Daydreaming / Fernando Damaso
Fernando Damaso, Translator: Unstated
In Cuba, unlike other countries where a minister is able and authorized
to expose governmental policy, this is only the responsibility of the
president. Due to that, if one wants really to know its contents and
projections, one must go to him, through his speeches and public
appearances. Some time ago, in an interview with the foreign press, the
Minister of Foreign Affairs proposed that in order to invest in Cuba,
one had to come with three or five hundred million dollars and, as the
Cuban exiles did not have that, they were dismissed. It seems this
character is not well versed in economics and his statement is quite
messed up. If he was only trying to make a joke, it fell flat. The
misguided approach, so absurd, does not deserve to be analyzed, but can
serve as a starting point for some reasoning.

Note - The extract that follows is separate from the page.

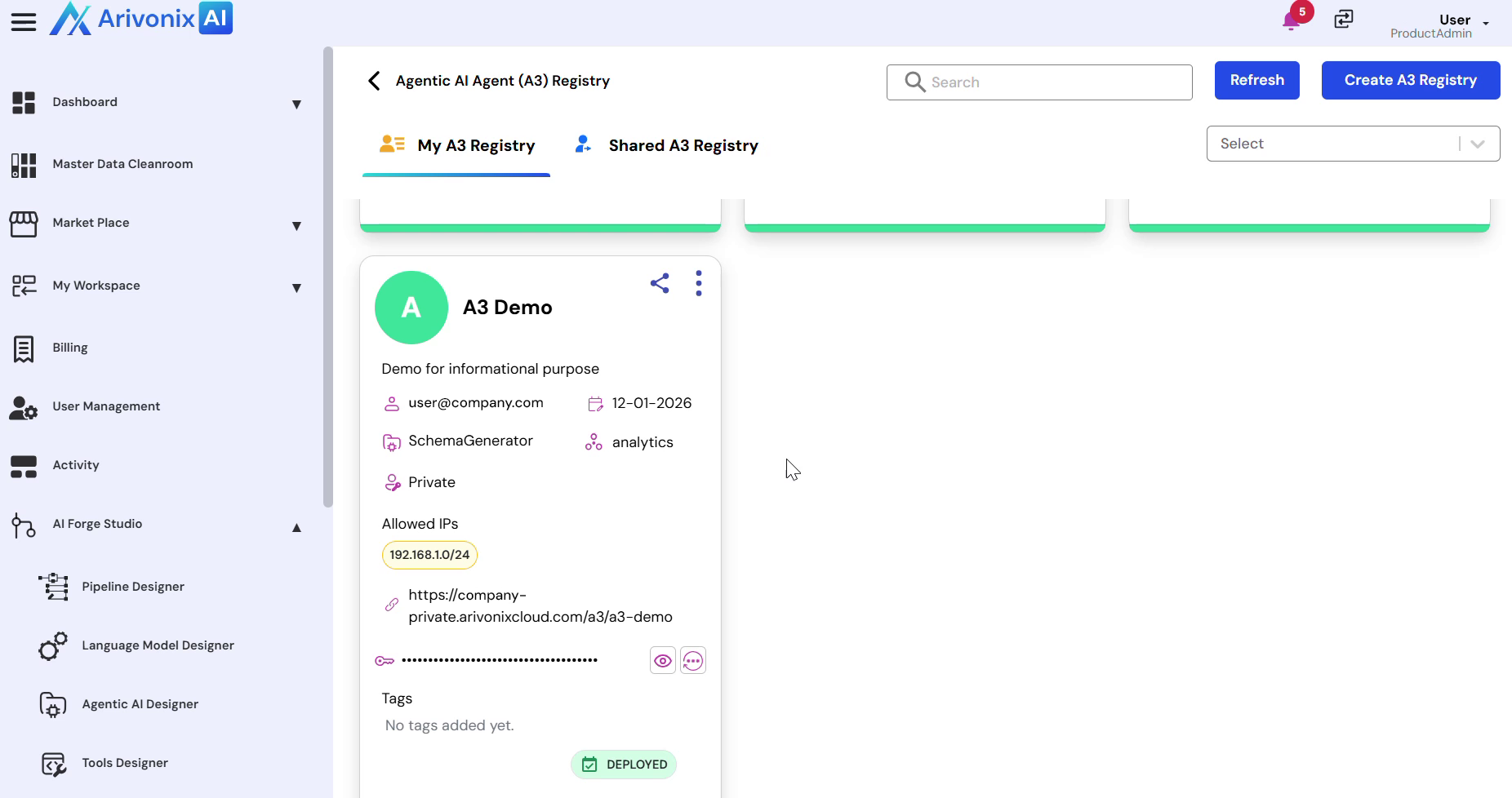Open Tools Designer from the sidebar
Viewport: 1512px width, 798px height.
pyautogui.click(x=125, y=763)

Currently Cuba, undercapitalized, in order to be able to undertake the
road to solve its economic problems, should try to attract capital from
outside — among the Cubans within, it does not exist — from both Cubans
and from citizens of other nationalities, prioritizing the first,
because of a basic sense of belonging.
This capital doesn't have to be small-time nor that exaggerated, as the
minister said. To invest in Cuba today is not easy and also constitutes
a risk to anyone, because the laws and transparent regulations which
would provide minimum and reliable assurances to investors don't exist.

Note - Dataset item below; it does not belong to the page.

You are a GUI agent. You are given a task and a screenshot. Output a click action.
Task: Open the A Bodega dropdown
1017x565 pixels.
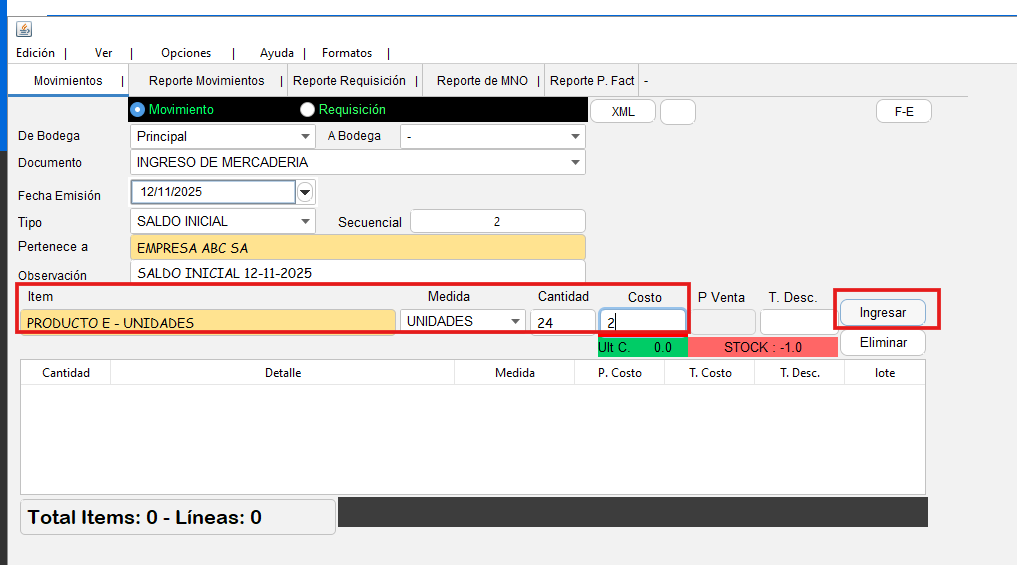tap(575, 137)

As a result, as long as these are not enacted, investments — if any —
will be on a small scale, but given no investment of any kind, even this
could represent an injection of resuscitation to an economy in a
Nor is it possible to aspire to the big enterprise — State of private —
but rather to the development of small and medium enterprises, which
have shown internationally to be the main generators of jobs and wealth,
and which are also more prepared to succeed in times of crisis, because
given their size they are more adaptable to changes, react faster and
are more efficient in the introduction of the achievements of science,
and in their systems of production and service. We are not reinventing
the wheel, simply suggesting easily verified realities.
If Cuba doesn't want to become a rentier state — dependent on foreign
exploitation of some agricultural product, nickel, or the hypothetical
oil in the gulf waters — it needs to take this path, which is consistent
with real possibilities. Everything else is still a dream like soap
bubbles, and to try to continue to live on external grants, is more of a
political than an economic strategy.
Our country possesses fertile lands that are unproductive — the majority
covered with the marabou weed — and other natural riches, as well as a
skilled workforce, badly paid, which given the incentive of fair
salaries and the possibility to develop their creative initiative,
without absurd regulations that strengthen poverty, could produce the
much-needed economic liftoff.
To intelligently combine State and private property on an equal
competitive conditions, without economic missteps by political and
ideological interests, would advance our country. To this end, the State
must finally shed its false paternalistic attitude, that is just
covering up its totalitarian nature, and exercise its role as regulator
of social forces and nothing else, leaving aside impositions and command
and control, which have both done so much damage. Only a democratic Cuba
will be able to overcome the current crisis and insert itself into the
overall world economy, as in the days when it occupied the place of the
29th most developed country in the world.